Take, for example, speaking to people you don’t know; people you will see who you know are friendly but who you do not regularly talk to. It might come as a surprise, but the act of talking to a stranger and making friends is just as hard for adults as it is for kids.

In taking part in the new experience, not only will you meet more people, you will learn more about yourself. What do you do when you’re stressed? What do you do when you’re happy? What do you do when you’re angry? All of these questions eventually get answered as you interact with more new people.

In the professional world, not only is it crucial for you to know yourself, but it also helps to have various connections. I use the term connections to describe people that can help you get a job or help you in your career.

Communication is key

Whether it was in a room full of kids, a group of volunteers, or adults needing information, I noticed each shared a common trait in each situation. That trait would be that each was extremely more cooperative when I had spoken to them with respect and had given them full and undivided attention.

How I spoke to each person was simple: with my back straight, maintain clear eye contact and act professionally. Those communication tools came with plenty of examples and experience.

During my time in both scouting and other organizations, it was easy to tell the good examples from the bad. Meetings held by the good leaders involved things getting done while at the same time making it a pleasant experience. The bad leaders, however, could be characterized by the opposite, often yelling to get their point across.

The experience came with volunteer work, a focal point of scouting. Through time, taking charge was the best method to get things done. At first, I was awkward at leading and loathed the idea of doing so, but it came more and more naturally as more situations required it.
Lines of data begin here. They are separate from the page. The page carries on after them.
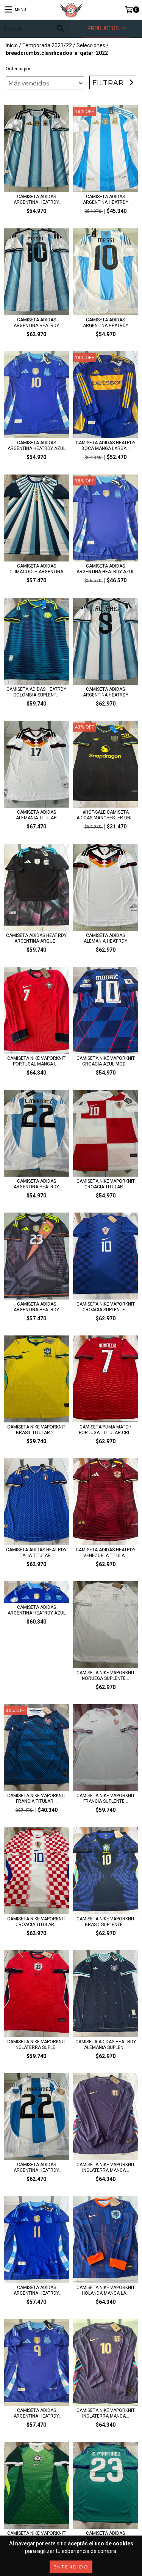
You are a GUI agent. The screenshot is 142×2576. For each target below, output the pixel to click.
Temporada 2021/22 (47, 45)
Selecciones (90, 45)
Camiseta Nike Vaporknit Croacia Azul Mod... (105, 1061)
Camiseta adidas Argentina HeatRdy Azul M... (37, 445)
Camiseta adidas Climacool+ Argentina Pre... (36, 569)
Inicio (12, 45)
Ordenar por (18, 68)
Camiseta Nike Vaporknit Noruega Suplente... (105, 1675)
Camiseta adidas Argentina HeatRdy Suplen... (36, 2290)
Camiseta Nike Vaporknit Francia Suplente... (105, 1798)
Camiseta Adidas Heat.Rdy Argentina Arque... (36, 938)
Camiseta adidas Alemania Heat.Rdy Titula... (105, 938)
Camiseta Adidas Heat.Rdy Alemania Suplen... (105, 2044)
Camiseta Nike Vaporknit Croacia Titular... (105, 1184)
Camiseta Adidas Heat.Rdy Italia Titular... (36, 1552)
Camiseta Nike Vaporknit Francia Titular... (36, 1798)
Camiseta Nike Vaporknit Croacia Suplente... (105, 1306)
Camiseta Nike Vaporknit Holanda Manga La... (105, 2290)
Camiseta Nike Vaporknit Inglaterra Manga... (105, 2167)
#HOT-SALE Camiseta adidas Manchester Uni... (105, 815)
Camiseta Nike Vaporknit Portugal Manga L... (36, 1061)
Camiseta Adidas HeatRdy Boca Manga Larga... (106, 445)
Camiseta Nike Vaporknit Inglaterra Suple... (36, 2044)
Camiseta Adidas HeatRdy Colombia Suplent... (36, 692)
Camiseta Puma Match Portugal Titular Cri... (106, 1429)
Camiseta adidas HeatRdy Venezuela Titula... (106, 1552)
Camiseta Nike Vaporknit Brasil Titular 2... (36, 1429)
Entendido (71, 2567)
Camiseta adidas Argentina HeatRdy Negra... (36, 1307)
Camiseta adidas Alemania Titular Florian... (36, 815)
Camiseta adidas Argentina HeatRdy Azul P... (105, 569)
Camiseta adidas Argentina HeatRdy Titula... (36, 199)
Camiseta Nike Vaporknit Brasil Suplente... (105, 1921)
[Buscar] (59, 28)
How does communication apply to the professional world? In professional establishments and relationships, it is commonplace to be respectful to one another. Being capable of speaking more effectively will you an edge that is crucial in the job search.

Research and study

In a leadership role, your memory and ability to use information at a moment’s notice will be tested. Knowing who you lead and information about potential future situations will help everything run smoothly.

Knowing the people you lead creates a more effective group than remaining ignorant of each person. Besides catching someone’s attention immeasurably quicker, showing that you know a person’s name gives the impression that you took the time to remember them.

When preparing for situations, say an interview, for example, it is important to know information ahead of time. People loath to answer questions about information easily found with a little bit of research. Asking creative questions leads to creative and unique answers that are not easily found if not widely known.

Leadership is not something that someone is born with but instead, is made through experience. Go out into the world not with the intention of leading it, but to better yourself before you do so.